RECORDED INFORMATION

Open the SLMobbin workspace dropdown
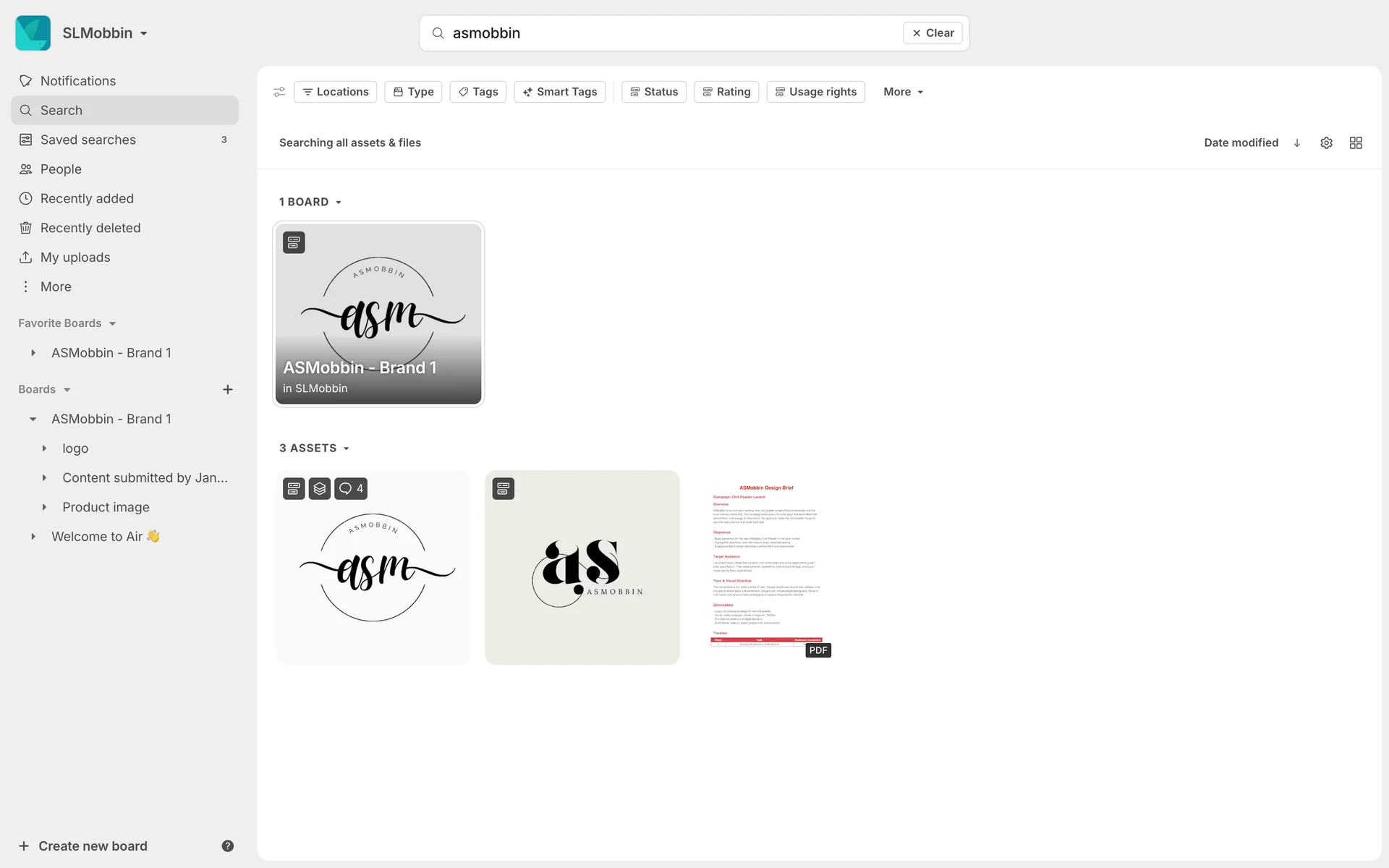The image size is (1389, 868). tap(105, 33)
--
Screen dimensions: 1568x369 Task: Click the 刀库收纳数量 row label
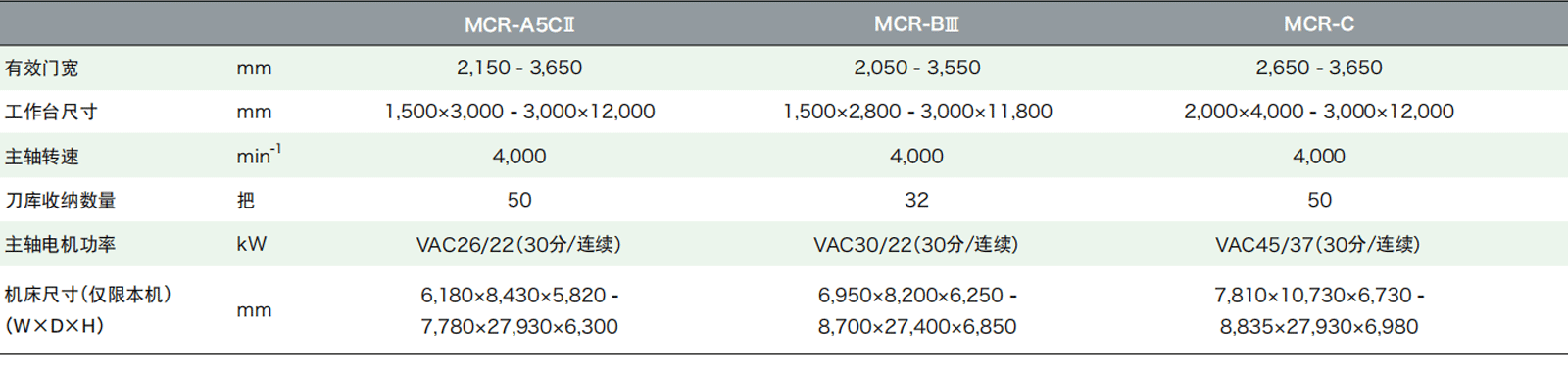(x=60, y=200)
...
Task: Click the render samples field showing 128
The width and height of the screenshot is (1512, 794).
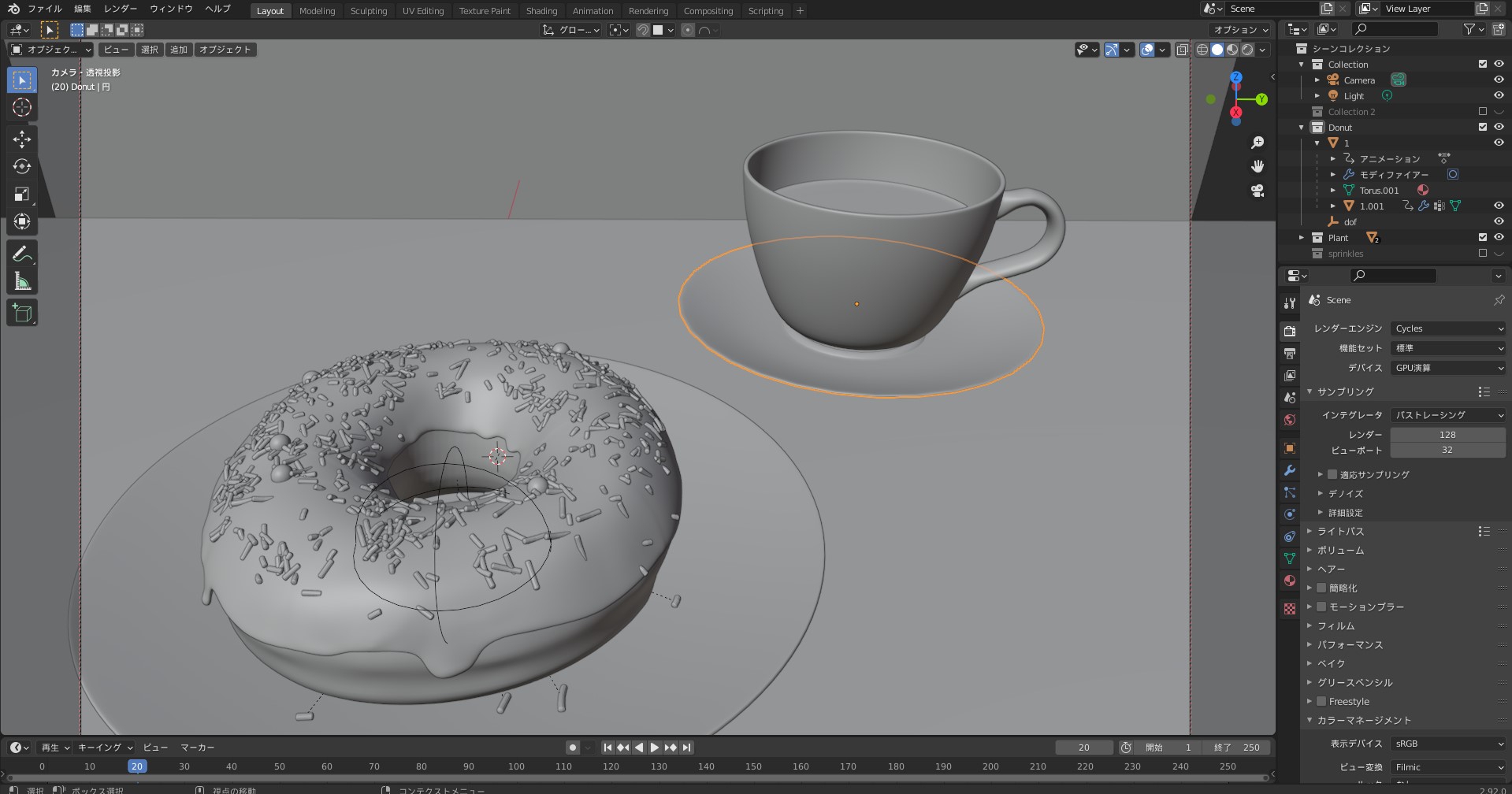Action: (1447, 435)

TASK INSTRUCTIONS
Reproduce the items verbatim from the line with "Screen dimensions: 1568x369" to the line with "(x=60, y=200)", both lines included, omitting the pictures.

RESULT OF THE EXERCISE
Screen dimensions: 1568x369 Task: Click the 刀库收纳数量 row label
(x=60, y=200)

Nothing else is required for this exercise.